The description is very concise with two sentences that are front-loaded and waste no words. It efficiently conveys the core purpose and key constraint without unnecessary elaboration.

Shorter descriptions cost fewer tokens and are easier for agents to parse. Every sentence should earn its place.

Completeness3/5

Given the tool's complexity, does the description cover enough for an agent to succeed on first attempt?

For a mutation tool with no annotations and no output schema, the description is moderately complete. It covers the basic action and a key constraint, but lacks details on behavioral aspects like side effects, response format, or error conditions, which are important given the tool's complexity.

Complex tools with many parameters or behaviors need more documentation. Simple tools need less.
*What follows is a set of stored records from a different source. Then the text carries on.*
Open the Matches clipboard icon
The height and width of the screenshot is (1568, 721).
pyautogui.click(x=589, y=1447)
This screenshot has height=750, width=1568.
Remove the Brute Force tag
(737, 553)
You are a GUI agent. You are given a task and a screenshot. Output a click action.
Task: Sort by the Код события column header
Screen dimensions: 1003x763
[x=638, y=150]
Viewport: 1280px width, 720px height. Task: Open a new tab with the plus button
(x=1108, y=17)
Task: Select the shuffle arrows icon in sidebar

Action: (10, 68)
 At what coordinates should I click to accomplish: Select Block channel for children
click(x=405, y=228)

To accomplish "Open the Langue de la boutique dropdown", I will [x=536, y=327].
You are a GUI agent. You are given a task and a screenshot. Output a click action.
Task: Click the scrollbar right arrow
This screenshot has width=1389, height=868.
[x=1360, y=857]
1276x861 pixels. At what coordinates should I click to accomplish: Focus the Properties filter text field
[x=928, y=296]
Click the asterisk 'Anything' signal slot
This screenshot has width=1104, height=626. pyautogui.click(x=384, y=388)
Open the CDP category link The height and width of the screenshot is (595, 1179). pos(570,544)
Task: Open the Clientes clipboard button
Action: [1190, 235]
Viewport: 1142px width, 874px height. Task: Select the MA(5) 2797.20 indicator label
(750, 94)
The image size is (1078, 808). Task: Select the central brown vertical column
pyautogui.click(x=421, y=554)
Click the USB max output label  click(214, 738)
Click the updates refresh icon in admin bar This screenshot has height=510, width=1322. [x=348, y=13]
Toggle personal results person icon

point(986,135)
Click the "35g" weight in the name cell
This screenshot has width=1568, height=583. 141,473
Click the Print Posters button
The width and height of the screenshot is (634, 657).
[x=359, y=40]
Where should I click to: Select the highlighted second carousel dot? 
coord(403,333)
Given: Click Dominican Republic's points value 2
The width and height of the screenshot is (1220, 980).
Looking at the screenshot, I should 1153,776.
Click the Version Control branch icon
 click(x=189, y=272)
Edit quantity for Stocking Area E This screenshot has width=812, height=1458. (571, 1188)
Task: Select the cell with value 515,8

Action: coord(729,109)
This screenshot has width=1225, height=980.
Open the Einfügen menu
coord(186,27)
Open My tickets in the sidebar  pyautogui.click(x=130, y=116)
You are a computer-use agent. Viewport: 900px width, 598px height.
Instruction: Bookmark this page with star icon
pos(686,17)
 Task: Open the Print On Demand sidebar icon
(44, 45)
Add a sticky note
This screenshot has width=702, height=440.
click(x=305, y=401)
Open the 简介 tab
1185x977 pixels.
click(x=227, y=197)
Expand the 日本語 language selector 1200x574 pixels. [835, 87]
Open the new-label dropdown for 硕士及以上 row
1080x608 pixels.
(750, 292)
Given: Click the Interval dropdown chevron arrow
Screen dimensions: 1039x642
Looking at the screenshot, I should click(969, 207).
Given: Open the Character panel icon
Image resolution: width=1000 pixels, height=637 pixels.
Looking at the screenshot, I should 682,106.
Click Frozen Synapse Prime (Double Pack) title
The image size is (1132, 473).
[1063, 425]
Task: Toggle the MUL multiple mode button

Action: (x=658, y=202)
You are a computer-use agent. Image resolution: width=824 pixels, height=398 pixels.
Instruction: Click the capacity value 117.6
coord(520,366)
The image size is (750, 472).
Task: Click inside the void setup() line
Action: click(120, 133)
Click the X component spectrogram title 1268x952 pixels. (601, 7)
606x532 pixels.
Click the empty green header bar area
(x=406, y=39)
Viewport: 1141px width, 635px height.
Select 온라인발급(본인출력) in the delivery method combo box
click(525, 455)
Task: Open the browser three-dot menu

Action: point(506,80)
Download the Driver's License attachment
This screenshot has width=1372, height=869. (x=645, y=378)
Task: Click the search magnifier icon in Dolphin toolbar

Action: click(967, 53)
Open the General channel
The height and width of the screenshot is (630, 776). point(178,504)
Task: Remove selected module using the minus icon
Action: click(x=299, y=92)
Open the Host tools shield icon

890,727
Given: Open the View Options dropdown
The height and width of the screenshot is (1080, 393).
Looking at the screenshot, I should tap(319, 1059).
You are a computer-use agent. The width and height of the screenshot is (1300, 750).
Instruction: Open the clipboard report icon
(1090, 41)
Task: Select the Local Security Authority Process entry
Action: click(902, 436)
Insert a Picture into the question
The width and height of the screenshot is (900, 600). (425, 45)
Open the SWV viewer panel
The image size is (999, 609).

This dimension scales expectations accordingly.

Parameters3/5

Does the description clarify parameter syntax, constraints, interactions, or defaults beyond what the schema provides?

Schema description coverage is 100%, so the schema already documents all parameters thoroughly. The description adds minimal value by mentioning 'Accepts markdown body', which aligns with the schema's description for 'body', but doesn't provide additional semantics beyond what's in the structured fields.

Input schemas describe structure but not intent. Descriptions should explain non-obvious parameter relationships and valid value ranges.

Purpose4/5

Does the description clearly state what the tool does and how it differs from similar tools?

The description clearly states the action ('Update'), resource ('existing draft post'), and constraint ('Only works on unpublished drafts'), which is specific and actionable. However, it doesn't explicitly differentiate from sibling tools like 'create_draft' or 'get_draft', though the focus on 'existing' drafts provides some implicit distinction.

Agents choose between tools based on descriptions. A clear purpose with a specific verb and resource helps agents select the right tool.

Usage Guidelines3/5

Does the description explain when to use this tool, when not to, or what alternatives exist?

The description provides some usage context by stating 'Only works on unpublished drafts', which implies when to use it (for drafts) and when not (for published posts). However, it doesn't mention alternatives like 'create_draft' for new drafts or 'get_draft' for viewing, nor does it cover prerequisites like needing the draft ID.

Agents often have multiple tools that could apply. Explicit usage guidance like "use X instead of Y when Z" prevents misuse.